On peut donc remarquer à quel point le sens (Sinn) frégéen est doté de propriétés relationnelles et qu'il ne doit pas, à proprement parler, être conçu comme une entité, mais bien plutôt comme une disposition à relier, sous un certain mode de présentation bien déterminé, une expression linguistique à l'objet dénoté par cette expression, via, potentiellement, tous les autres modes de présentation possibles dudit objet. La complémentarité du concept et de l'objet, et par là même la compositionnalité des pensées et l'unité finale des propositions, tant au niveau sémantique qu'au niveau syntaxique, s'expliquent par l'insaturation du premier et la complétude du second : "il est impossible que toutes les parties d'une pensée soient closes sur elles-mêmes, l'une d'entre elles au moins doit être d'une façon quelconque prédicative et insaturée, sinon elles ne pourraient pas s'enchaîner"(über Begriff und Gegenstand). L'insaturation est donc, à cet égard, la propriété essentielle du sens, insaturation sémantique, comme nous l'avons vu, mais également insaturation syntaxique : "seule l'insaturation du sens fait que ces mots sont aptes à servir de lien"(ibid.). Le sens du signe est en effet ce par quoi il peut se composer avec d'autres signes pour contribuer à une expression dont le sens est plus complet. Il en est ainsi du nom propre dont le sens réside dans son propre mode de présentation, dans sa co-référentialité sémantique avec d'autres noms propres, mais aussi dans le fait de l'association syntaxique avec un terme conceptuel, contribuant à rendre l'ensemble vrai ou faux, donc contribuant au sens de la phrase. Et, de la même manière, le sens de la phrase participe à la composition du sens du texte.

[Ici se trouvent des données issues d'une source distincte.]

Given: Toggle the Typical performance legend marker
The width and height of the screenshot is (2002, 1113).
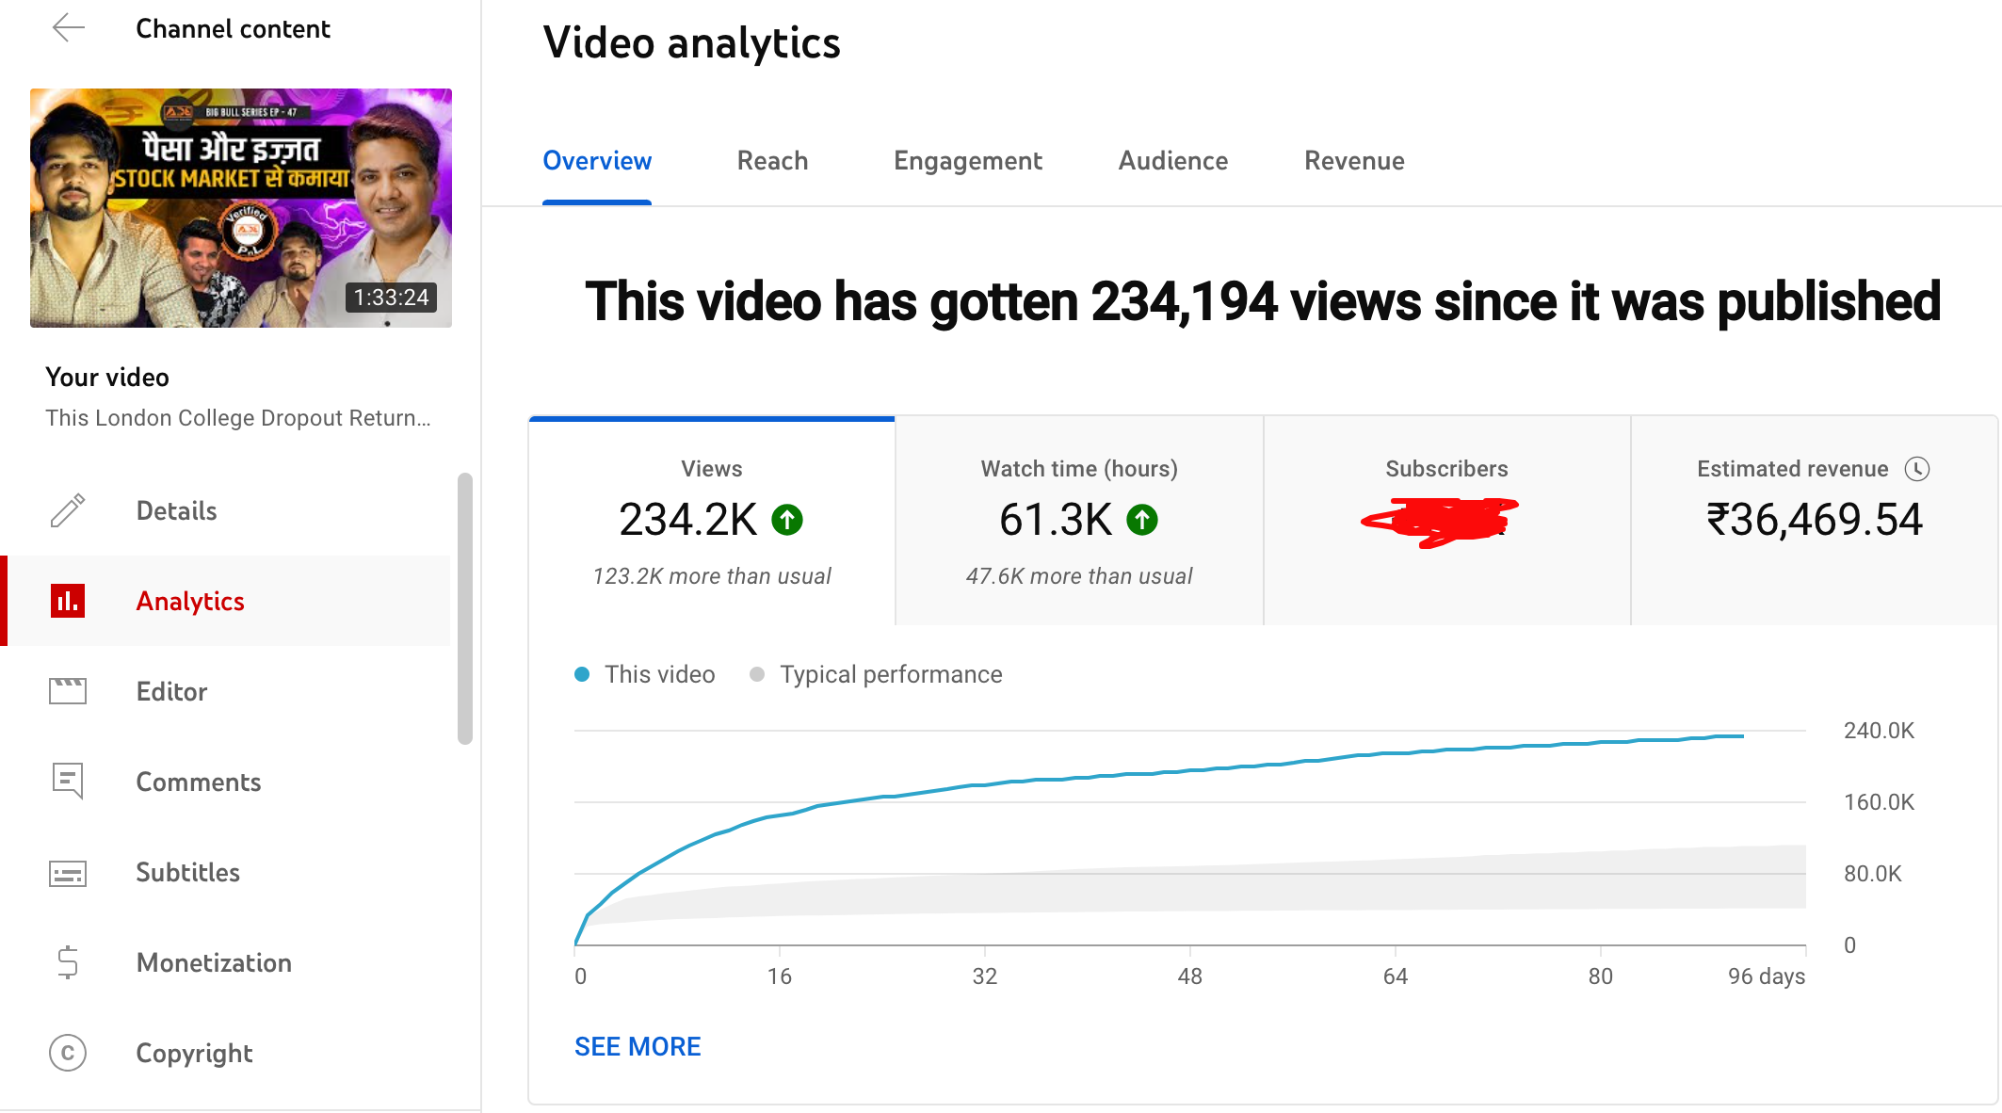Looking at the screenshot, I should tap(756, 674).
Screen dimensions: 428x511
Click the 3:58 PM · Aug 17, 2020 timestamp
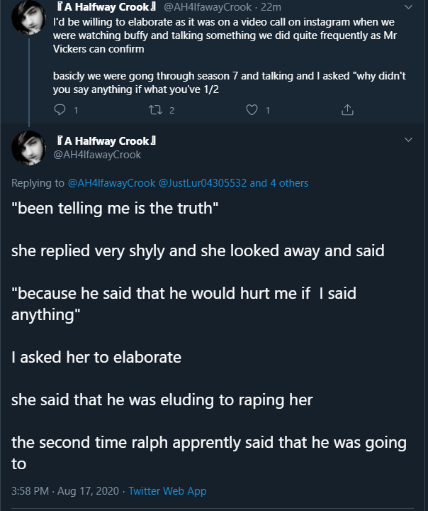click(x=65, y=491)
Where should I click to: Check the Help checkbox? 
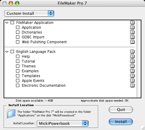18,56
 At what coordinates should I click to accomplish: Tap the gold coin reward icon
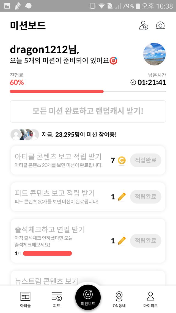click(x=122, y=160)
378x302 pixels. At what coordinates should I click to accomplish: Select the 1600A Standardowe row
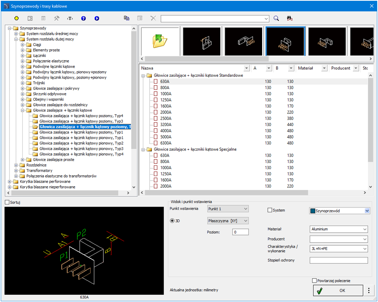click(x=166, y=106)
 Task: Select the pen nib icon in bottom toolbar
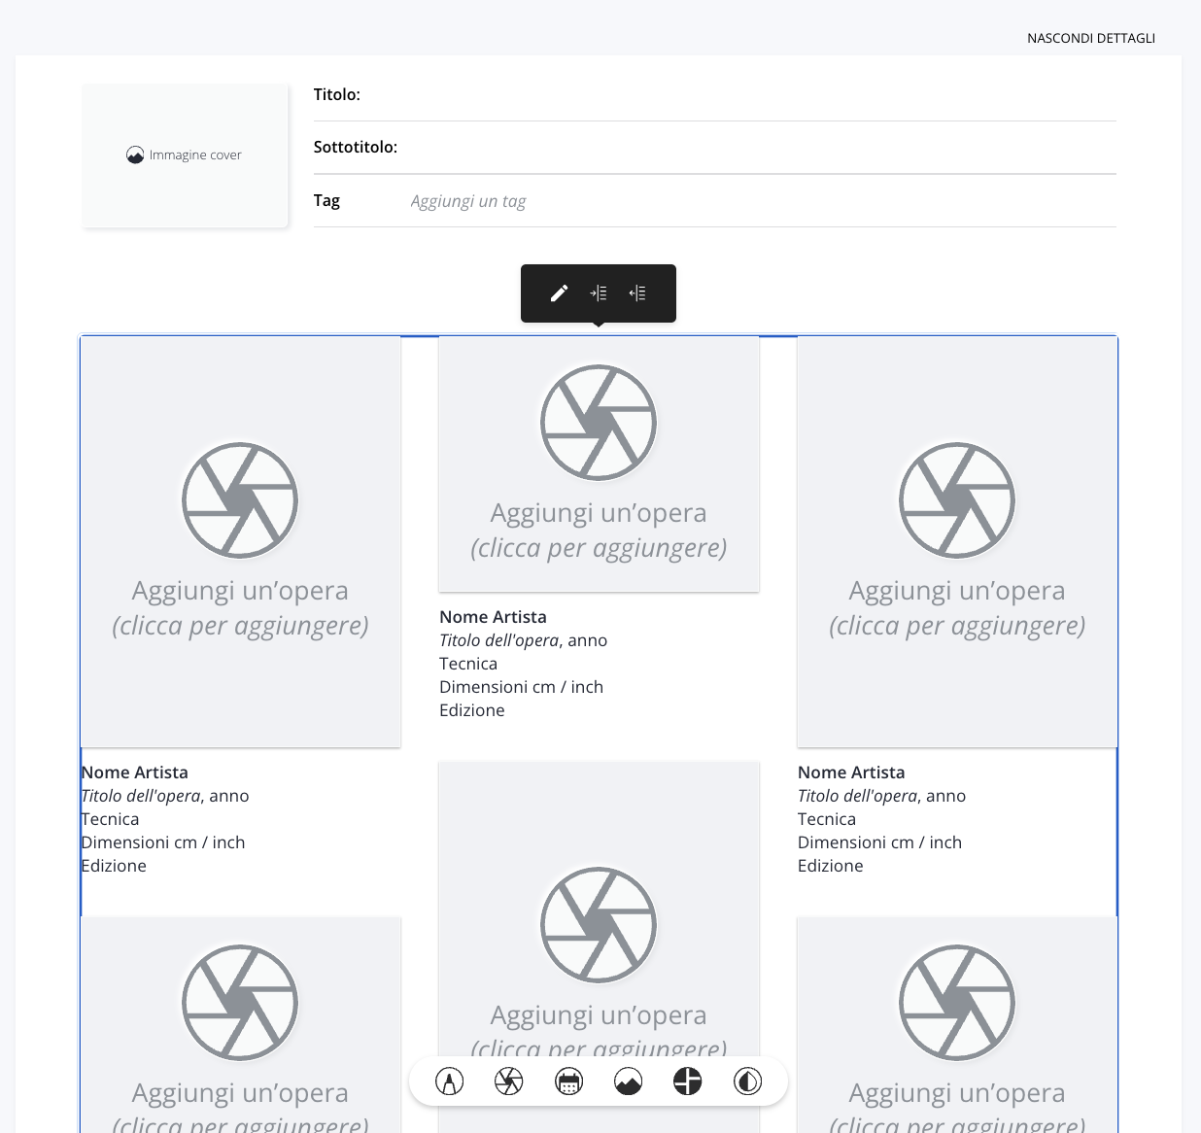point(449,1082)
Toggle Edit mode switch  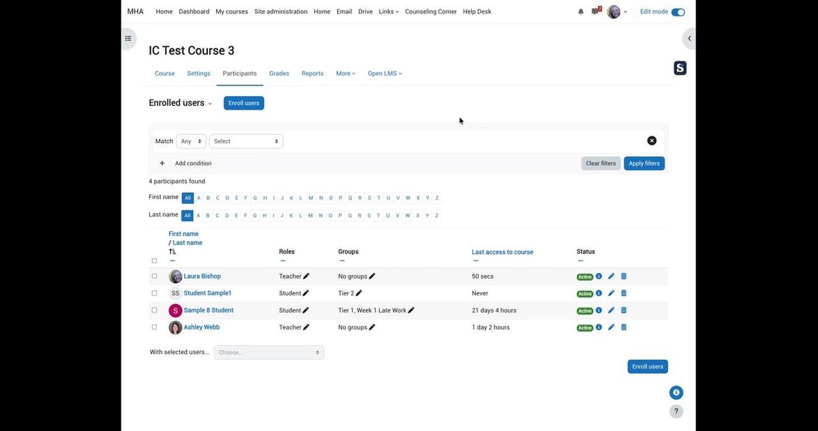click(678, 12)
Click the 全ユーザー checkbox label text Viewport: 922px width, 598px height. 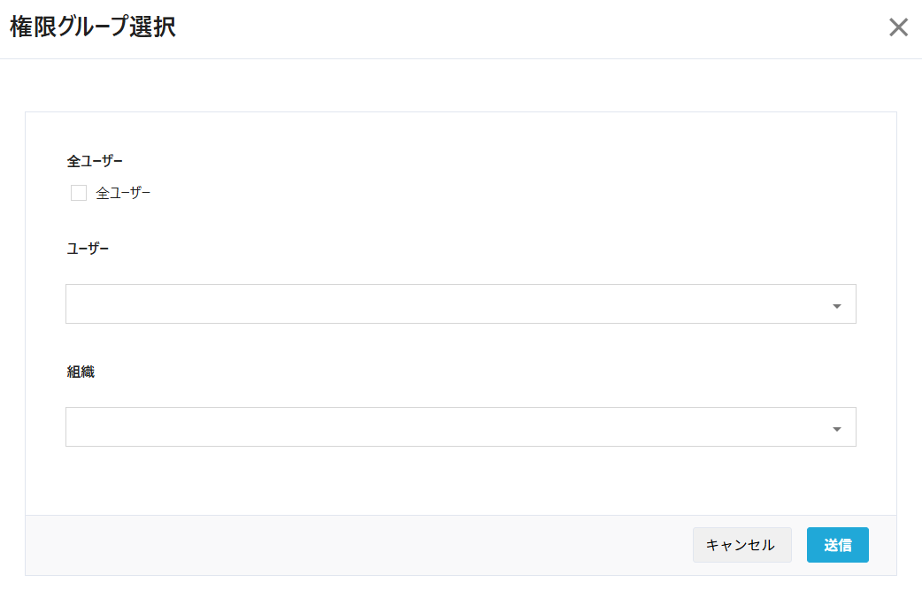coord(124,193)
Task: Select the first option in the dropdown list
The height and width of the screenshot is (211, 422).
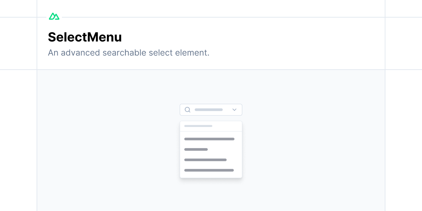Action: 209,139
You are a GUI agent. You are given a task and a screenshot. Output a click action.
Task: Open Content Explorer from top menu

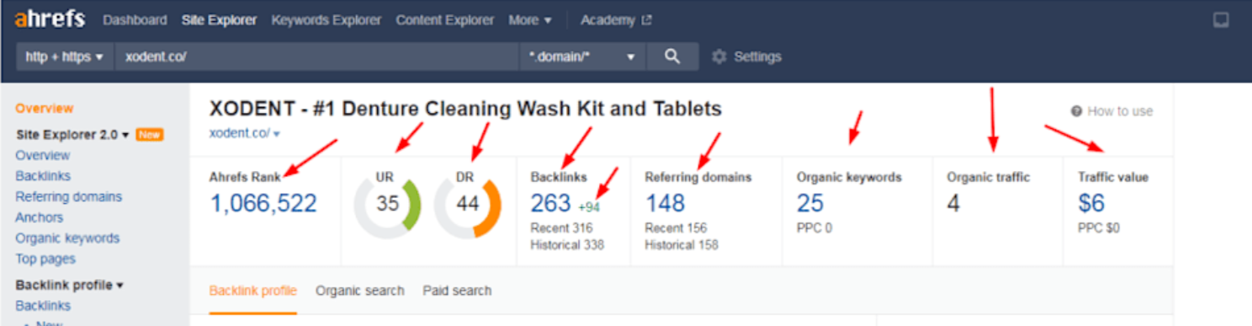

Mais c'est dans le discours poétique ou dans le discours indirect que se manifeste cette remarquable propriété syntaxique d'incomplétude et donc de compositionnalité du sens. Dans le discours indirect, par exemple, "la proposition subordonnée a pour dénotation une pensée et non une valeur de vérité ; son sens n'est pas une pensée, c'est le sens des mots « la pensée que ... »". Ce qui explique que, dans la phrase le jury pense [en 1975] qu'Émile Ajar est un nouvel écrivain, la contribution de l'expression Émile Ajar est un nouvel écrivain à la phrase totale soit uniquement syntaxique et non pas sémantique. En effet, nous dit Frege, Émile Ajar est un nouvel écrivain n'est, ici, qu'une partie de cette phrase complète qui, seule, pourrait être dite vraie ou fausse, tandis qu'elle même ne participe qu'au mode de présentation (la pensée, Gedanke, en termes frégéens) de cette phrase, donc à son sens. À la place de le jury pense qu'Émile Ajar est un nouvel écrivain, on pourrait dire : le jury pense ceci : « Émile Ajar est un nouvel écrivain ». On verrait alors que l'expression Émile Ajar est un nouvel écrivain n'est pas utilisée en tant qu'elle dénote le vrai ou le faux, mais en tant qu'elle est mentionnée comme mode de présentation d'une certaine croyance, celle du jury. Et comme toutes le croyances, celle-ci est compatible avec un défaut de connaissance. Ce qui est bien la preuve que sa contribution logique est essentiellement syntaxique et non pas sémantique puisque la phrase totale peut être vraie alors même que la subordonnée enchâssée serait fausse si on tenait à lui attribuer une dénotation. Il en va de même pour les noms propres de personnages fictifs dont il nous importe peu qu'ils dénotent ou non une personne réelle pourvu qu'ils contribuent au mode de présentation de la phrase dans laquelle ils sont mentionnés. Par exemple, nous saisissons le sens (Sinn) de la phrase Othello est jaloux de Desdémone sans que nous ayons à nous préoccuper de (l'absence de) la dénotation des termes Othello et Desdémone (on devrait presque écrire « Othello » est jaloux de « Desdémone », mais on ne le fait pas, par commodité typographique). Dans tous les cas, lorsque le nom propre est réputé n'avoir pas de dénotation (ou, ce qui revient au même, ne dénoter que la classe nulle), la pensée (le sens de la phrase) à laquelle il contribue est néanmoins enrichie.